Portanto, o vulcão não “limpou” as suas próprias emissões; a maior parte do metano permaneceu na atmosfera. No entanto, o estudo provou que este processo de limpeza atmosférica pode ser observado, rastreado e quantificado. Ao monitorar a nuvem de formaldeído durante dez dias enquanto ela se deslocava em direção à América do Sul, os cientistas confirmaram que a destruição do metano era contínua e mensurável.

Implicações para a tecnologia climática

O valor principal desta investigação reside na sua aplicação potencial a soluções climáticas criadas pelo homem. Com o aumento dos níveis de metano devido à actividade industrial e à agricultura, os cientistas procuram activamente formas de reduzir a sua concentração na atmosfera. A erupção de Tonga demonstrou que a remoção de metano mediada pelo cloro é fisicamente possível.
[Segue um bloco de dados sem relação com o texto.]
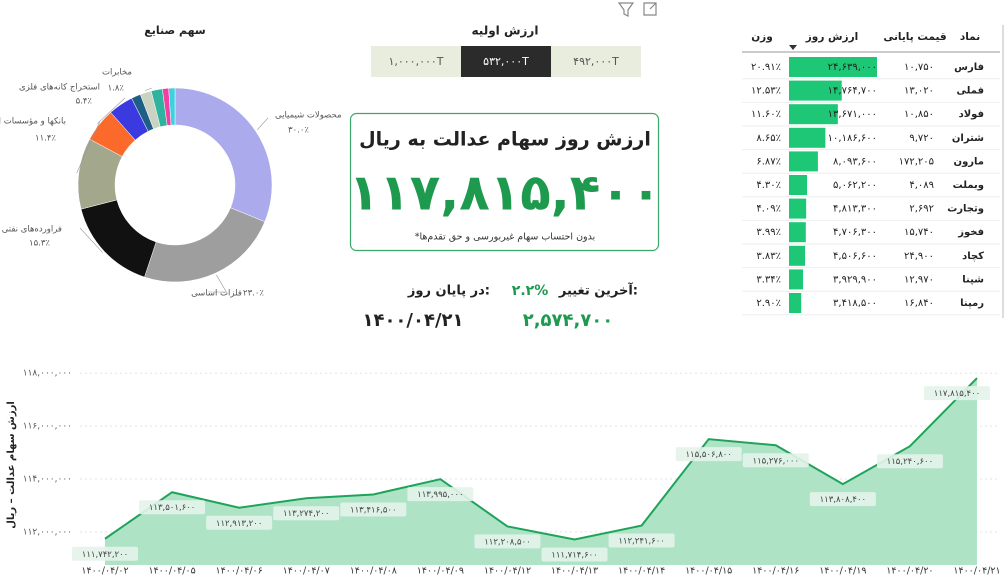 Image resolution: width=1006 pixels, height=587 pixels. Describe the element at coordinates (306, 572) in the screenshot. I see `x-tick-label: ۱۴۰۰/۰۴/۰۷` at that location.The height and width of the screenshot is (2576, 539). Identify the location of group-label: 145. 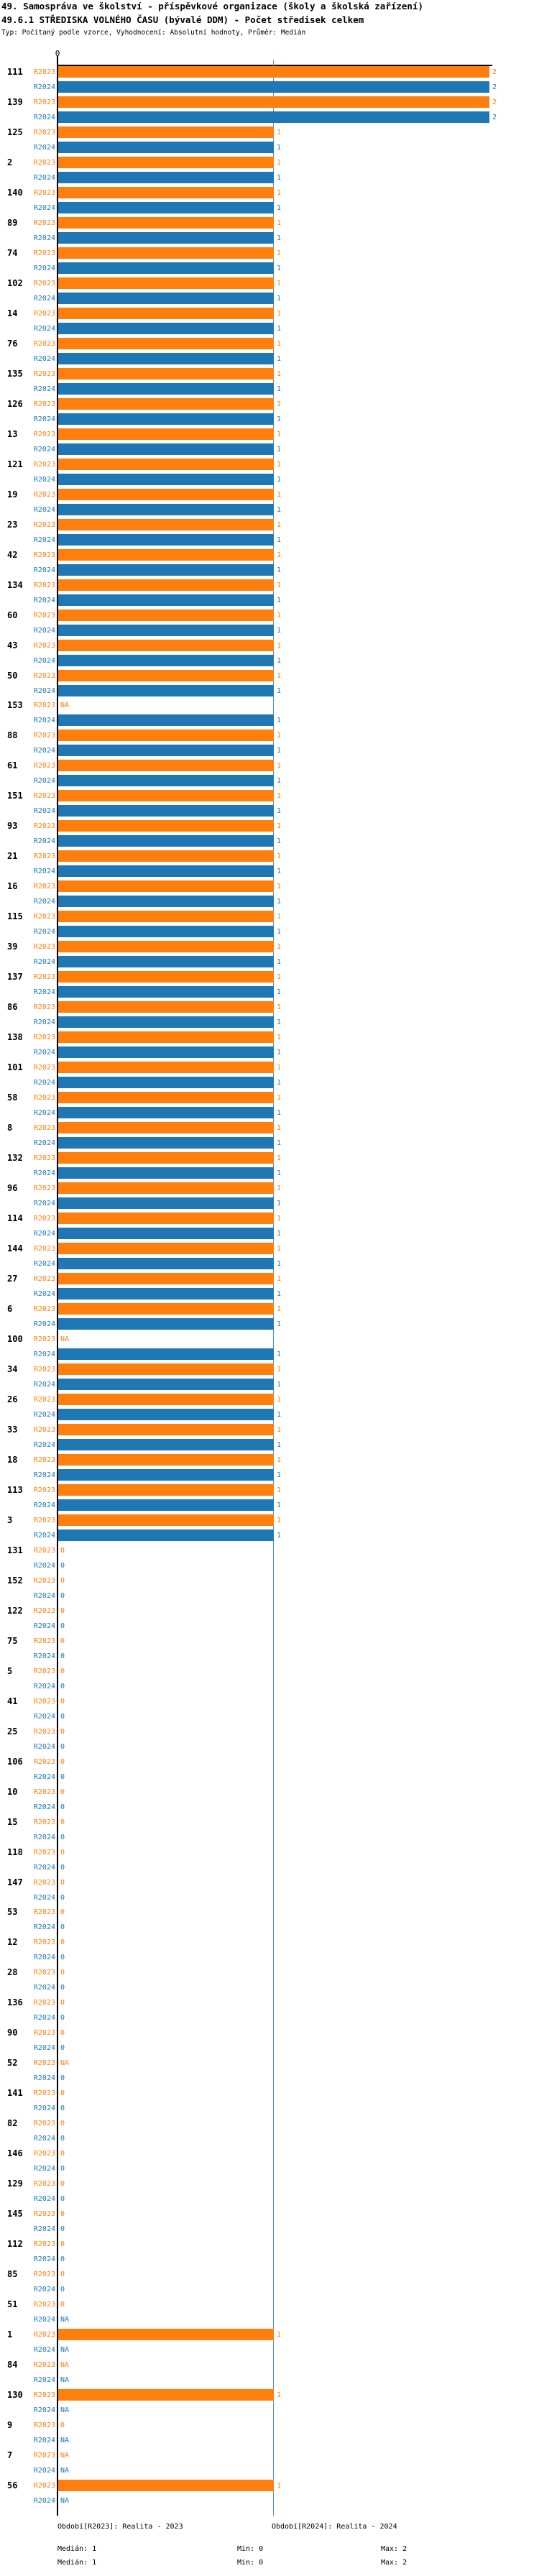
(15, 2214).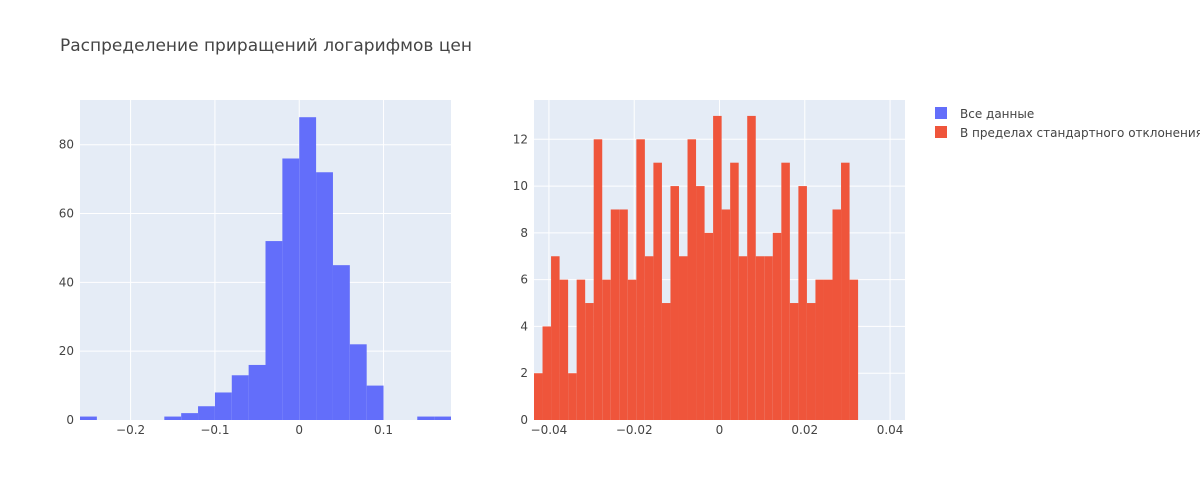  I want to click on y-tick-label: 8, so click(524, 233).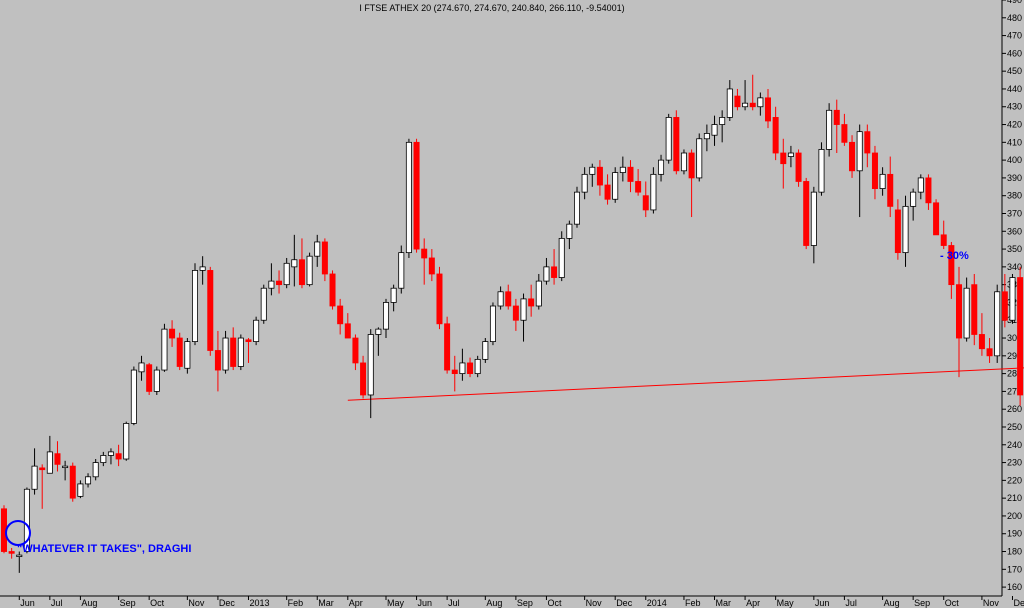  Describe the element at coordinates (1014, 516) in the screenshot. I see `y-tick-label: 200` at that location.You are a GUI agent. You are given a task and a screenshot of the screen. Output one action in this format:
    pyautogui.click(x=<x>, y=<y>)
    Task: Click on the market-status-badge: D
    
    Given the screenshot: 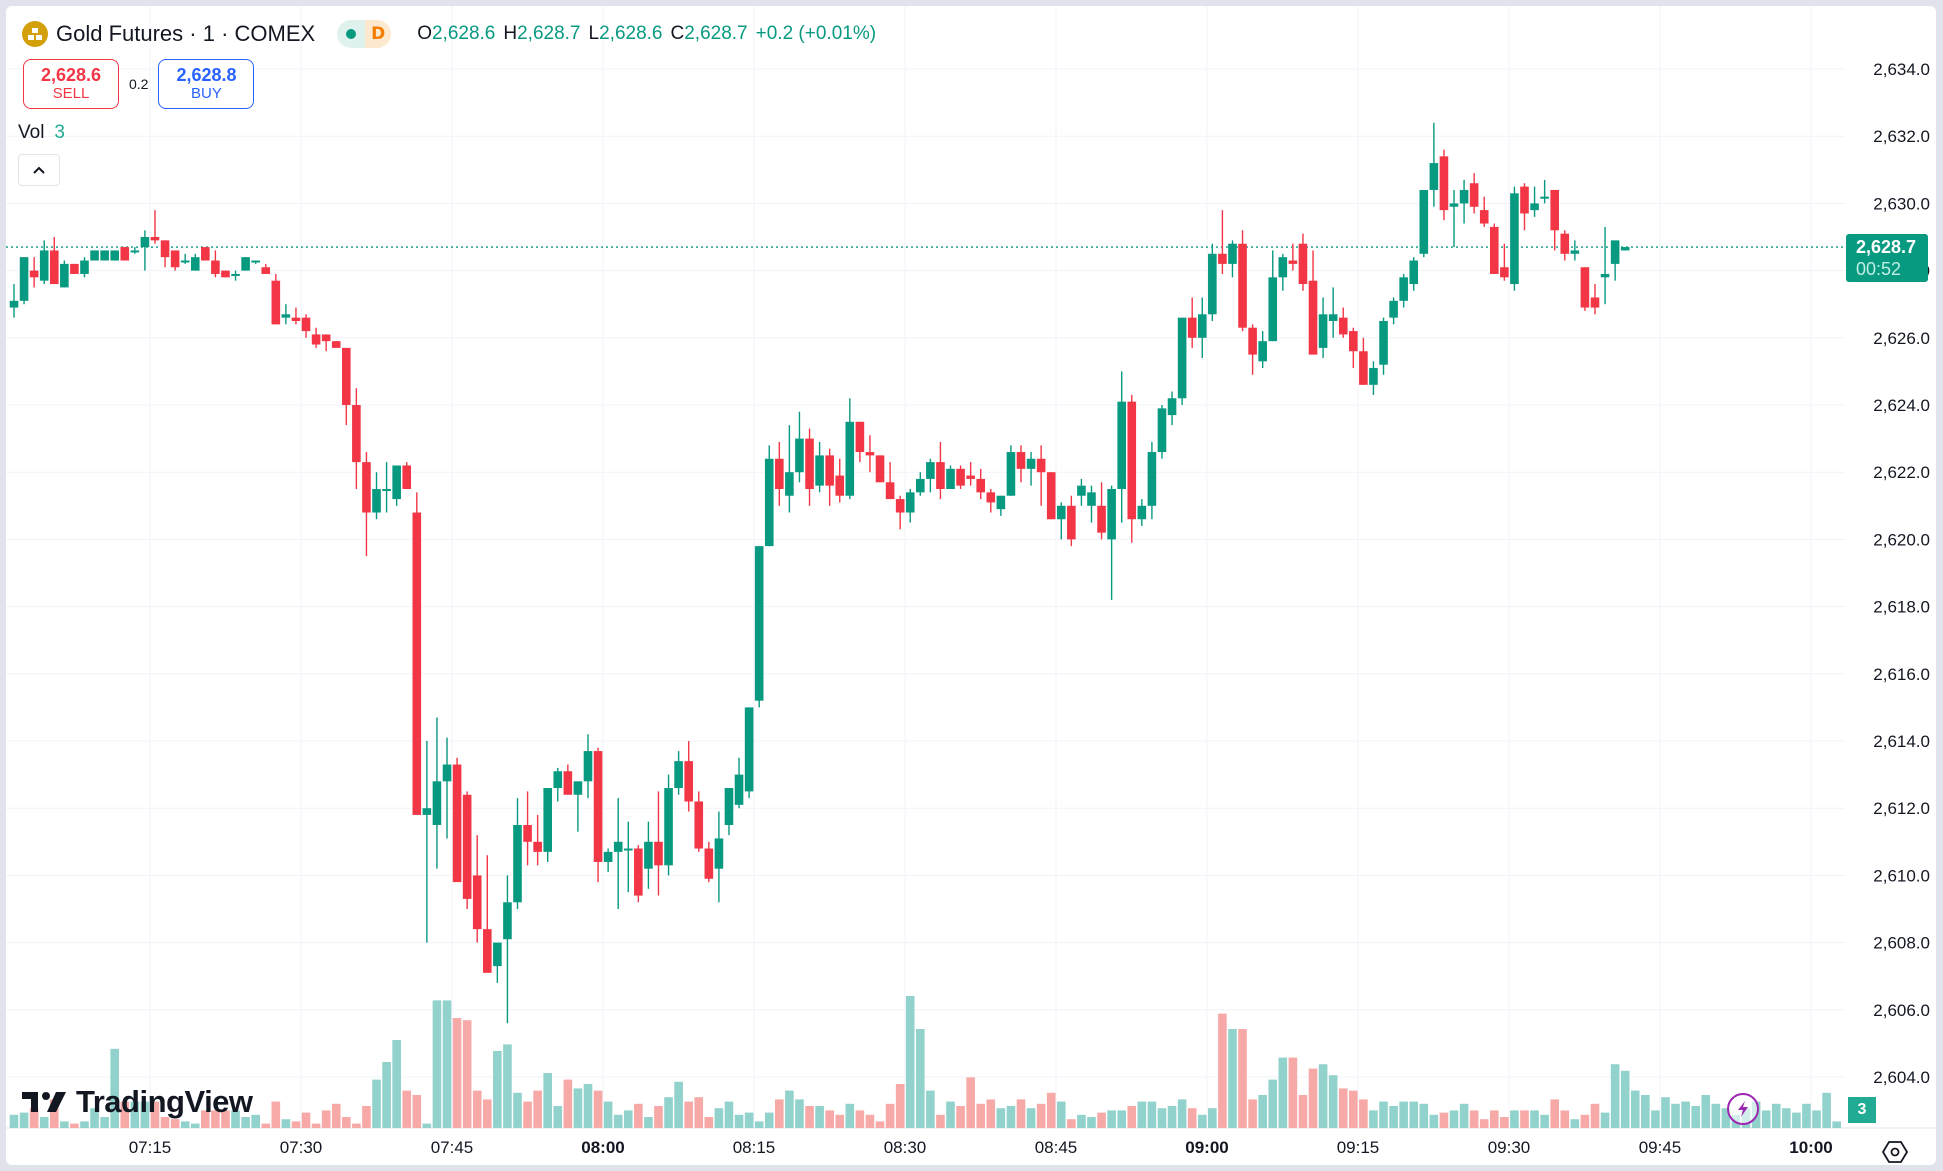 What is the action you would take?
    pyautogui.click(x=364, y=34)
O químico Matthew Johnson, da Universidade de Copenhaga, observa que, embora a replicação deste fenómeno natural para uso industrial seja um próximo passo óbvio, requer testes rigorosos de segurança e eficácia.

“Nosso método de satélite poderia oferecer uma maneira de ajudar a descobrir como os humanos poderiam retardar o aquecimento global”, diz Johnson.

Conclusão

A erupção Hunga Tonga-Hunga Ha’apai forneceu um laboratório raro e em grande escala para a ciência atmosférica. Embora o evento em si não tenha reduzido significativamente os níveis globais de metano, confirmou que existem mecanismos naturais para decompor este gás com efeito de estufa. Esta visão move o conceito de remoção direta de metano atmosférico da química teórica para a realidade observável, abrindo caminho para pesquisas futuras em tecnologias seguras e eficazes de mitigação climática.